Data were drawn from a cross-sectional survey of 203 SSP clients in Baltimore, MD recruited in 2016. Logistic regression models were used to identify the correlates of experiencing non-fatal overdose in the past 12 months.

Results

The majority (65%) was male, 52% were black, 41% were white, and 37% were homeless. Almost all (97%) used heroin, 64% injected heroin with cocaine (i.e., speedball), and many used other types of drugs. Half (53%) perceived fentanyl presence in their drugs either half, most or all of the time. Lifetime and past 12 month prevalence of non-fatal overdose were 58 and 31%, respectively. Independent correlates of non-fatal overdose in the past 12 months were perceiving fentanyl in drugs more than half the time (aOR = 2.79; 95% CI = 1.00–4.68), speedball injection (aOR = 2.80, 95% CI = 1.26–6.23), non-prescription buprenorphine use (aOR = 6.37; 95% CI = 2.86–14.17), and homelessness (aOR = 3.07; 95% CI = 1.28–7.39).

Conclusions

These data demonstrate that SSP clients are at high-risk of overdose, some of which is likely attributable to fentanyl exposure. Addressing the rising fentanyl epidemic will require comprehensive and innovative strategies that attend to drug use patterns and structural factors such as homelessness.

Keywords

  • Opioids
  • Heroin
  • Overdose
  • Substance use
  • Epidemiology

Background

Opioid overdose was the leading cause of injury-related death in the US in 2015, surpassing homicides. This crisis has claimed almost half a million lives since 2000 in the US alone [1]. Over the last two decades, the opioid overdose epidemic has been largely driven by non-medical prescription opioid use and heroin use [1]; however, in recent years, dramatic increases in deaths have been attributable to the rise of synthetic opioids in the illegal drug market. Fentanyl, a synthetic opioid 50–100 times more potent than morphine, is difficult to dose correctly and is associated with high mortality rates, particularly in the Northeast [13]. Drug seizure data from the Drug Enforcement Administration (DEA) has shown that although pure pharmaceutical fentanyl can be diverted from medical use, fentanyl is often manufactured illicitly, and is found in street drugs such as white powder heroin and cocaine, thus increasing the lethality of these drugs [4]. A recent study of harm reduction service clients in British Columbia, Canada, found that most people who use drugs who test positive for fentanyl are unaware that their drugs contain fentanyl [5].
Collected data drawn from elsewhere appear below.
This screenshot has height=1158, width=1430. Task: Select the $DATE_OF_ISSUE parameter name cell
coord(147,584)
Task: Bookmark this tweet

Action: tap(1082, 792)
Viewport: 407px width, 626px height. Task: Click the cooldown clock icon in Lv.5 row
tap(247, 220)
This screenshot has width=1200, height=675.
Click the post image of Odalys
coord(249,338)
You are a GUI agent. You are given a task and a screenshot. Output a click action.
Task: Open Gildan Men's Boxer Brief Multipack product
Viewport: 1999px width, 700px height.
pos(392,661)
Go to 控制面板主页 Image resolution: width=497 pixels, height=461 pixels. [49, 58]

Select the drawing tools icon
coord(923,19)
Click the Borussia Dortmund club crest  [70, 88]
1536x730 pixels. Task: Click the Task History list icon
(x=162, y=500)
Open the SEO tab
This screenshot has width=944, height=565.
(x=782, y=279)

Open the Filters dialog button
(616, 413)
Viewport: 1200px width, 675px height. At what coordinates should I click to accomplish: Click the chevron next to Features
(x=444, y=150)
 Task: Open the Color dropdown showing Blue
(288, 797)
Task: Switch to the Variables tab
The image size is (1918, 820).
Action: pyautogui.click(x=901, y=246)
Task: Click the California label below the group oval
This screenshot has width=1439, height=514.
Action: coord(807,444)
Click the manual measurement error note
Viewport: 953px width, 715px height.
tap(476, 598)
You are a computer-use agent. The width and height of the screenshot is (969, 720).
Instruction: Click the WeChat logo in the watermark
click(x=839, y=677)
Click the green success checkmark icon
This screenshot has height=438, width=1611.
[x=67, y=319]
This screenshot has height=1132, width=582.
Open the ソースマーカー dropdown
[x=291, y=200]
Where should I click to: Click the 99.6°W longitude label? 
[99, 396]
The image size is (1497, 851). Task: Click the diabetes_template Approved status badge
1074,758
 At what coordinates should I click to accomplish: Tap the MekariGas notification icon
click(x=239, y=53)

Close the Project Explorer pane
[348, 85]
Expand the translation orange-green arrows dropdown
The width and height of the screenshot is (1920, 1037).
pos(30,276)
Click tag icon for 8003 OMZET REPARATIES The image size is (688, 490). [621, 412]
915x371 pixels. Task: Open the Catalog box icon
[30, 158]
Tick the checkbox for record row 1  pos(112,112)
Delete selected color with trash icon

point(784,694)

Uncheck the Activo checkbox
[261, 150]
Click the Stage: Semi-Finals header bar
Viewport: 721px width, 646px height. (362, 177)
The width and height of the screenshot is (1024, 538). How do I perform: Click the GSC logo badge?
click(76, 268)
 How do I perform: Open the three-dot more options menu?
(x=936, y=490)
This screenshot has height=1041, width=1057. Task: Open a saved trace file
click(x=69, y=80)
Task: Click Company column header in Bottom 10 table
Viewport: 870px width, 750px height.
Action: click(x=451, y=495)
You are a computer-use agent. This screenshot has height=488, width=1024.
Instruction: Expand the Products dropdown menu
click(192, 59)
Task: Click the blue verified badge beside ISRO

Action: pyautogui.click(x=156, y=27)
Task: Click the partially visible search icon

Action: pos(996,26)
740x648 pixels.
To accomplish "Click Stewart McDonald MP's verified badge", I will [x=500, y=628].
People who inject drugs (PWID) are at highest risk of experiencing and witnessing an overdose. Non-fatal overdose is a strong risk factor for future overdose (fatal and non-fatal) and is associated with a range of health risks including cognitive impairment and muscular dysfunction as well as high healthcare costs [6, 7]. Other correlates of non-fatal overdose include “polysubstance use” (i.e., the use of multiple types of substances that can act synergistically to increase overdose risk, such as the concomitant use of opioids and alcohol, or opioids and benzodiazepines), homelessness, injecting in public spaces (e.g., streets or abandoned houses), and police encounters [814]. However, the role of fentanyl in non-fatal overdose is an understudied issue in the published literature.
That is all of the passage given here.